### TEXT FOR ANALYSIS
The Busy Life

Neetisha Khetan
Readers Hope
Published in
4 min readJul 18, 2023
A black and white image of a busy street with people crossing it at a Zebra Zrossing and many vehicles waiting on the other side.
Photo by Jonathan Mabey on Unsplash

“Everyone is so busy with their lives, it seems like I am the only free one”, my friend messaged this morning.

It’s true. Everyone seems busy. I have interacted with countless people in the last 6 months, who said — “Life is good, so busy!” as a reply to my simple question — “What’s up?”

Sigh.

There was a time when I aspired to be busy all the time.

Busy so I could feel satisfied with the hustle in life. The rush of always having to do the next thing can somehow feel very productive.

Busy so I could feel like life is so great. The exhilaration of doing things and being financially rewarded for it is amazing.

Busy so I didn’t have time to think about other people’s motivations to stay busy all the time. (ha!)

Busy so I could see whether the grass on the other side was really greener.

Many years ago, when I was working in a corporate job, I like to think I was very busy. I was so busy that I used to reach my workplace at 7:30 am every morning and leave not before 8 pm.

Was I busy with work all the time?

No.

This was also where most of my social interaction happened. Much of the time was spent on things other than work, sometimes under the pretext of work.

### USING THE INFORMATION
(1) Reproduce verbatim the stretch of the essay on the busy life from "Busy so I could see" through "before 8 pm.".
(2) In the essay on the busy life, at what time did the writer reach the workplace every morning during the corporate job?

### EXTRACTED DATA

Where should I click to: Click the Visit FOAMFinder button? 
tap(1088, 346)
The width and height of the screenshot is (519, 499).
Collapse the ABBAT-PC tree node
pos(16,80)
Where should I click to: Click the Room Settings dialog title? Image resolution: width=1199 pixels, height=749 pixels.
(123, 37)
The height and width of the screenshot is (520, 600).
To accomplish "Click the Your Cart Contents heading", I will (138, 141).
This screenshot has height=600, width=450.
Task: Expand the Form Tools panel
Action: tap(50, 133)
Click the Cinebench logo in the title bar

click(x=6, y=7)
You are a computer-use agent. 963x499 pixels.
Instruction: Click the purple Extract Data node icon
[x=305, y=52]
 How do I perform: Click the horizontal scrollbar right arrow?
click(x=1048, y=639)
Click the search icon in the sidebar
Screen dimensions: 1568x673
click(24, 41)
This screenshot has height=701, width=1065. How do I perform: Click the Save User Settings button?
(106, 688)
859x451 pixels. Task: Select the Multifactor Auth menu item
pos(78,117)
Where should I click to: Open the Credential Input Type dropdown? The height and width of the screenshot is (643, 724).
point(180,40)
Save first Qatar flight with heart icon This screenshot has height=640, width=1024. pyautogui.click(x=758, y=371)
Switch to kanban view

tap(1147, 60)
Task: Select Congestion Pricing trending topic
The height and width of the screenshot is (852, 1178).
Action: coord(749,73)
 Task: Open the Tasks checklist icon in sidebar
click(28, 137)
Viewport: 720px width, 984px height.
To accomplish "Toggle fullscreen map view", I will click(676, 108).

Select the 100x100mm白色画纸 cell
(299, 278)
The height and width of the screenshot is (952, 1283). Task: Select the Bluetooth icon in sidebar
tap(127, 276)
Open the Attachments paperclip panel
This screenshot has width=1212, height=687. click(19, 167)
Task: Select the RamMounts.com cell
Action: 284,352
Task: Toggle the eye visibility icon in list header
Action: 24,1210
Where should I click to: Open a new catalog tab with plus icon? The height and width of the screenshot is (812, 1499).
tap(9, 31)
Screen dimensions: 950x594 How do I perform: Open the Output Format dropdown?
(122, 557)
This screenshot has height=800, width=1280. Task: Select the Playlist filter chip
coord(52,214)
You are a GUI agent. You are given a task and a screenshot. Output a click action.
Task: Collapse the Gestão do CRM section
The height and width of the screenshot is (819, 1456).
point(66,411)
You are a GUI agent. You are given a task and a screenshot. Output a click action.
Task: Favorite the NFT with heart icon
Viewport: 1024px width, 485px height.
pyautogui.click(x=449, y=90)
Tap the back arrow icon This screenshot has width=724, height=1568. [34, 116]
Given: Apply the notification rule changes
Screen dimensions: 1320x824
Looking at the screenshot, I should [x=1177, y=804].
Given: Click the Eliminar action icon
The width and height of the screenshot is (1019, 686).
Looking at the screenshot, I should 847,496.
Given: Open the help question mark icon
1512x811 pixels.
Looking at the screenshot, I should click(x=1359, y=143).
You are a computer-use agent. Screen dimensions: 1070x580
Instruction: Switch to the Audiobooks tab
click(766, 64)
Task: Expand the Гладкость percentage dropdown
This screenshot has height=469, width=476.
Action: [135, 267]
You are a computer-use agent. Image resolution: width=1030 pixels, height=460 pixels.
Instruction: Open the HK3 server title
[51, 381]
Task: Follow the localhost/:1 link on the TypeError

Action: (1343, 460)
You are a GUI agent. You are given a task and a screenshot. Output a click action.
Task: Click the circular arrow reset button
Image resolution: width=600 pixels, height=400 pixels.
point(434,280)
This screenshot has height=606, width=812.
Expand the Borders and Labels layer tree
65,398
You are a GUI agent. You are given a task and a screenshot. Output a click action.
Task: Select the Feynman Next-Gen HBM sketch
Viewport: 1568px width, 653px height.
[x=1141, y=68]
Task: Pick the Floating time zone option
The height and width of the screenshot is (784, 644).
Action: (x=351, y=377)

### ANSWERS PER TASK
(1)
Busy so I could see whether the grass on the other side was really greener.

Many years ago, when I was working in a corporate job, I like to think I was very busy. I was so busy that I used to reach my workplace at 7:30 am every morning and leave not before 8 pm.

(2) 7:30 am